How it happened: using a unicorn horn to test food for poisons (10 photos)
You don’t exist, but at the same time crowds of people who want to catch you, tear you apart and use every piece with feeling, sense, and arrangement are chasing after you? Congratulations: you are a medieval unicorn.
Although this animal is fictional, during its, so to speak, non-existence, the poor fellow got a fair amount of trouble. The graceful ungulates are chased by dogs, lured into traps with virgins as bait, and killed for their magical properties. According to ancient scholars such as the Greek physician Ctesias, the magical properties of the horns included purifying water and expelling poison from food.
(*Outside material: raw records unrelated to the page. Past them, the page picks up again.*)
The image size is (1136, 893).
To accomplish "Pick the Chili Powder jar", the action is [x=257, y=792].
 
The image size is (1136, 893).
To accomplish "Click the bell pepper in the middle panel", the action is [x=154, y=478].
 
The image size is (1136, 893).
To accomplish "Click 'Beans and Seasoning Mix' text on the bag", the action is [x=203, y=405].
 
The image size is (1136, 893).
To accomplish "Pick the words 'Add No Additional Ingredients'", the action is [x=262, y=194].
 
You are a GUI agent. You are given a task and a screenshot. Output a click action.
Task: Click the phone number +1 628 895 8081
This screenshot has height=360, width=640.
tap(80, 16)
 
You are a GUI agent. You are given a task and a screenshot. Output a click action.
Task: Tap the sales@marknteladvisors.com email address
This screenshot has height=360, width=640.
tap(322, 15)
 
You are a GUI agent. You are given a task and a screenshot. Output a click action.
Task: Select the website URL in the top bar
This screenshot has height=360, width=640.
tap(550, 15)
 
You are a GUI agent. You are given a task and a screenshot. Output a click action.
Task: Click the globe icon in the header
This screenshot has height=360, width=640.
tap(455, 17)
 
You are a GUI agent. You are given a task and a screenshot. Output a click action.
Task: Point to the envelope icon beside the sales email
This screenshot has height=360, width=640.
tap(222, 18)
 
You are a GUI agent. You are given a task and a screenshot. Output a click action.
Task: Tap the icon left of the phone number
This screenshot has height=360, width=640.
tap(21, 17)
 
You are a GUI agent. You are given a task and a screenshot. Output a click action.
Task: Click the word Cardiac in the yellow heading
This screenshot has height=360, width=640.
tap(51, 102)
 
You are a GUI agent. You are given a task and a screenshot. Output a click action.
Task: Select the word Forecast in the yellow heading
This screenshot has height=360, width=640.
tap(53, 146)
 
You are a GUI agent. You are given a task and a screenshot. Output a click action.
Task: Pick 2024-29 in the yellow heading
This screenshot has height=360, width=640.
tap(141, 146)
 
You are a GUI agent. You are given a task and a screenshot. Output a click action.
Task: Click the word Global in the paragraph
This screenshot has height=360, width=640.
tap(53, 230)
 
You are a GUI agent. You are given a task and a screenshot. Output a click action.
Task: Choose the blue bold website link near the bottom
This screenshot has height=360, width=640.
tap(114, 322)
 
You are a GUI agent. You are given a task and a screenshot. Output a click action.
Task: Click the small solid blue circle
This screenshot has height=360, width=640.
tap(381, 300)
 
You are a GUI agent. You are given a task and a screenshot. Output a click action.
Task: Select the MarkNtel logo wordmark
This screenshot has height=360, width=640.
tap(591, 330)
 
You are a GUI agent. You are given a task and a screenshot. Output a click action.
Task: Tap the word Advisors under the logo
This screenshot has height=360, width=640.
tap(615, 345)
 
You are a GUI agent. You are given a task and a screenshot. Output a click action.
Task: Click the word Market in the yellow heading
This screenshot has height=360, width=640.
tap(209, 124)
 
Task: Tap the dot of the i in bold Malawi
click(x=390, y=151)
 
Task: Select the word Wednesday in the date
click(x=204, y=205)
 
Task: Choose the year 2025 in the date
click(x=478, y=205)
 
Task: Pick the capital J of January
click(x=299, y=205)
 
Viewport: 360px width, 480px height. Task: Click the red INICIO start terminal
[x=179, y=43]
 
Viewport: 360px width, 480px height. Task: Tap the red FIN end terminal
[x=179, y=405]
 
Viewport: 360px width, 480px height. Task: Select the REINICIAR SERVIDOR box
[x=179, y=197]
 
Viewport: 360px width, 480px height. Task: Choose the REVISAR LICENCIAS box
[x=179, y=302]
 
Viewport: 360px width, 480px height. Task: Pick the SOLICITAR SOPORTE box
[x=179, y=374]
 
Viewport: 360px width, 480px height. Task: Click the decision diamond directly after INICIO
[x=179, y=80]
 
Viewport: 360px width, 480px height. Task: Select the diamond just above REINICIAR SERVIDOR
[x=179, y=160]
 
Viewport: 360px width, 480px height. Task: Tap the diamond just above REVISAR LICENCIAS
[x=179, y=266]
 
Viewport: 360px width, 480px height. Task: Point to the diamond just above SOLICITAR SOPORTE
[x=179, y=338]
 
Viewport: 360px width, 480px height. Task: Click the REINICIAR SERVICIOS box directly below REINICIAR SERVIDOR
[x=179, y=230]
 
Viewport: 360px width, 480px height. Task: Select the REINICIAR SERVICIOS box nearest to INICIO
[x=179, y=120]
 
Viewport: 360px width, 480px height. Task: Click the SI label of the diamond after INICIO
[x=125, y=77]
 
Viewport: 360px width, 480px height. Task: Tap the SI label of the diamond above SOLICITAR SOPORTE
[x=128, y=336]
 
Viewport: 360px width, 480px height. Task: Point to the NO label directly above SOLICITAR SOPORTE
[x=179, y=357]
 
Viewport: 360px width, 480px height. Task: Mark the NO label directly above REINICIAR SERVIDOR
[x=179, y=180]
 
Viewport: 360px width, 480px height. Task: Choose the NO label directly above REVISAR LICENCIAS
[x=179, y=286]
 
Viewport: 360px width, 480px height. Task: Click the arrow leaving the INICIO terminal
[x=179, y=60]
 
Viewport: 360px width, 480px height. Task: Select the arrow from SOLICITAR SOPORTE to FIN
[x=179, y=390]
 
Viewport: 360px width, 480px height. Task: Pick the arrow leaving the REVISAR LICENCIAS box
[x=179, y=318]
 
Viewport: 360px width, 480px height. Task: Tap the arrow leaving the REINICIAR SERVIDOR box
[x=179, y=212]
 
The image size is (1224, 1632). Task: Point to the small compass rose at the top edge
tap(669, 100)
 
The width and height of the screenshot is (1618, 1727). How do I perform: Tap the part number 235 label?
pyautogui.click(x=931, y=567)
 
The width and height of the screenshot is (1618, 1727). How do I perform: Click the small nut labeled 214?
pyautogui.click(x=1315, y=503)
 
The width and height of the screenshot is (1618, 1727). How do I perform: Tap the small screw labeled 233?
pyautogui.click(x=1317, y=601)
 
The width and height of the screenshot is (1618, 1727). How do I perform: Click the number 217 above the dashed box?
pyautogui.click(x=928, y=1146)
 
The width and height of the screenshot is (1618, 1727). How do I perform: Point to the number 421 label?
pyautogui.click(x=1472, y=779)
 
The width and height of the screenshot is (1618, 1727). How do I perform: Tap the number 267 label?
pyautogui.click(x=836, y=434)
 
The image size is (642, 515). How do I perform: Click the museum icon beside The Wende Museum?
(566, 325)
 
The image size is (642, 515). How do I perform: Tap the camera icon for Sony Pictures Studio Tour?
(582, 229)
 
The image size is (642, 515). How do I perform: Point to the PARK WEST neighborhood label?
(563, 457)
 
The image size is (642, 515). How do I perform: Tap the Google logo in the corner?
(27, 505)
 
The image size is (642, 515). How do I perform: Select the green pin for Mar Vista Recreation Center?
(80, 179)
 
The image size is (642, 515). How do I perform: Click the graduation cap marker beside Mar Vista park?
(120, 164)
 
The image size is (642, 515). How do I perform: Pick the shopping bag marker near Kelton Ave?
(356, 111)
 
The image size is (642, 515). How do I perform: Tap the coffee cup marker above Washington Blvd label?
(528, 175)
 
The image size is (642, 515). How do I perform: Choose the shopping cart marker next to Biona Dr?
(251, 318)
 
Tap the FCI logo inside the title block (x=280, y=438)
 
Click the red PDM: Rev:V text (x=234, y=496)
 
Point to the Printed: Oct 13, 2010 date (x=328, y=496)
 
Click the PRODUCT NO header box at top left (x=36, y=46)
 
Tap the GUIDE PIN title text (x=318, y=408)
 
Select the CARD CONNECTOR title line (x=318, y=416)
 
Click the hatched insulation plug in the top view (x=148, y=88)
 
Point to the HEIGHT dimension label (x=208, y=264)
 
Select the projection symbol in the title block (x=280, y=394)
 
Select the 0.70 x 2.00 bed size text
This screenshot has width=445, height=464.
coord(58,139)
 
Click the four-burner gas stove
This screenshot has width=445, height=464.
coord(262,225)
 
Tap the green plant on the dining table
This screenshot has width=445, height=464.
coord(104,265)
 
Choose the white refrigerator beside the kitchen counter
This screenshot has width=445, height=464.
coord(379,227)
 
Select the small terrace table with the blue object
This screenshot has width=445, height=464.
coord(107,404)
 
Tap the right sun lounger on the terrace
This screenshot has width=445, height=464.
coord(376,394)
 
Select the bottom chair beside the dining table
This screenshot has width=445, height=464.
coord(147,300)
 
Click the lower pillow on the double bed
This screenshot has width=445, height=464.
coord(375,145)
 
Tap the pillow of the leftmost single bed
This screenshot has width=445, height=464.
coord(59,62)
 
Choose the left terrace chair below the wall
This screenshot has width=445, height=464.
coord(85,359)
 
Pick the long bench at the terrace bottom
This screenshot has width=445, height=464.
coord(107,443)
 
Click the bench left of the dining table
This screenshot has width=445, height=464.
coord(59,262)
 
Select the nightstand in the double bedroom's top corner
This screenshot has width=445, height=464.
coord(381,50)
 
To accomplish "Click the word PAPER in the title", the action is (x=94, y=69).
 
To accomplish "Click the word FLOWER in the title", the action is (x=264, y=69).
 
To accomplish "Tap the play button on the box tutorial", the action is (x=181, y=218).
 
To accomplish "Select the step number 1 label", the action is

The brightest luminaries from Aristotle to Leonardo da Vinci believed that unicorns exist. And the Aesculapians in the Middle Ages began to claim that the purity of unicorn horns makes it possible to detect poison. This claim made horns a popular item among royalty and the wealthy. European nobles have been known to use horns to determine if their food was lethal.
But how do you get a unicorn horn in a world where there are no unicorns? And that's a good question.
Sometimes the answer was the horn of a rhinoceros or walrus. But most often they took what is now considered one of the most expensive materials in all history - narwhal tusks. Narwhals are small whales that live in the Arctic, and their single tooth can reach 30 centimeters in length (or more) and curls to a point. They have long been hunted by the Canadian and Greenlandic Inuit, as well as the Vikings. In the early Middle Ages, traveling the seas, the Vikings hunted animals and obtained narwhal horns, which they sold without revealing their true origin. These horns became so symbolic that by the 12th century the twisted shape of a narwhal's tusk had become the common image of a unicorn's horn.
Narwhal horns
Their potential mystical powers have made them almost priceless rarities. In his work “The Unicorn Horn Glass,” art historian Guido Schönberger noted that “among the things that man sought to protect life and prevent death, none was so highly valued as the unicorn horn.”
Snow-white unicorns were a powerful symbol. Often their cleansing powers were attributed to a holy connection with Christianity and Jesus Christ. In other cases they symbolized love. But none of these high associations stopped royalty from purchasing horns that belonged to dead unicorns. Lorenzo de' Medici owned a narwhal tusk that was worth 6,000 gold coins, and Queen Elizabeth I was rumored to have received one worth £10,000 (the price of an entire castle). Danish rulers were once crowned on a throne made of unicorn horns.
Tomas de Torquemada
Even the Grand Inquisitor Thomas de Torquemada, the founder of the Spanish Inquisition, took a piece of horn with him on his trips. However, Thomas’s proactive measures can be understood: the insidious heretics could easily send the inquisitor to the next world by sprinkling some dirty tricks on him.
A simple check
There were many ways to use the not-quite-unicorn horn. Crushed narwhal tusk was sprinkled on wounds and ingested to cure illness. But most often it was used to detect poison. Pieces of tusk were used to make cups, knife handles, amulets to wear around the neck, and even smaller pieces were used to test food and wine. The poison was detected if the bone changed color or began to fog. The complete absence of successfully discovered poison did not stop the antler trade.
Poor taster
For the nobility of the late Middle Ages and the Renaissance, poisoning was a common way of eliminating competitors and undesirables. It can be assumed that most royals died from natural diseases. But the undetectability of the poison in the years before the advent of modern medicine gave rise to healthy suspicion among those who had many enemies. The vengeful Medici were big fans of unicorn horn, and Mary, Queen of Scots wanted to try it for herself while she was a prisoner of her cousin, Elizabeth I. But in addition to unicorn horn, royals usually forced a servant to taste their food. Obviously, this method was much more effective.
Jan Vermeen Cup made from supposed unicorn tusk
With the beginning of the development of science and evidence-based experiments, belief in the miraculous properties of horns began to fade. And these days, unicorn horns, which in fact are not unicorns, remain only in museums as entertaining exhibits.